• DATA SHOWN
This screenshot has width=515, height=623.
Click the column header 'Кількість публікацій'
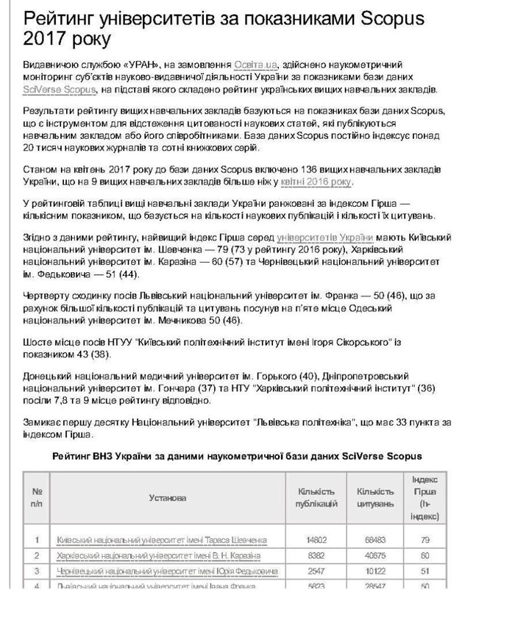317,498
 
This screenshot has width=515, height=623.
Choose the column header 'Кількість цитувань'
375,498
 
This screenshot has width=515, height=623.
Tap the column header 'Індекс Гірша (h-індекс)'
425,498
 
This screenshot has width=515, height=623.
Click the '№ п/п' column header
37,498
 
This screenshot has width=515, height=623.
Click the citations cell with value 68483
375,540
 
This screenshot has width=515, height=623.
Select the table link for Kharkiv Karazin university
158,555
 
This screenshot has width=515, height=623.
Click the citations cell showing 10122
375,571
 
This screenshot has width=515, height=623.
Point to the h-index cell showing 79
425,540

• EXERCISE OBJECTIVE
Copy all of the records above word for word, leaving out the picture.

• RESULT OF THE EXERCISE
This screenshot has width=515, height=623.
Click the column header 'Кількість публікацій'
317,498
 
This screenshot has width=515, height=623.
Choose the column header 'Кількість цитувань'
375,498
 
This screenshot has width=515, height=623.
Tap the column header 'Індекс Гірша (h-індекс)'
425,498
 
This screenshot has width=515, height=623.
Click the '№ п/п' column header
37,498
 
This screenshot has width=515, height=623.
Click the citations cell with value 68483
375,540
 
This screenshot has width=515, height=623.
Select the table link for Kharkiv Karazin university
158,555
 
This screenshot has width=515, height=623.
Click the citations cell showing 10122
375,571
 
This screenshot has width=515, height=623.
Point to the h-index cell showing 79
425,540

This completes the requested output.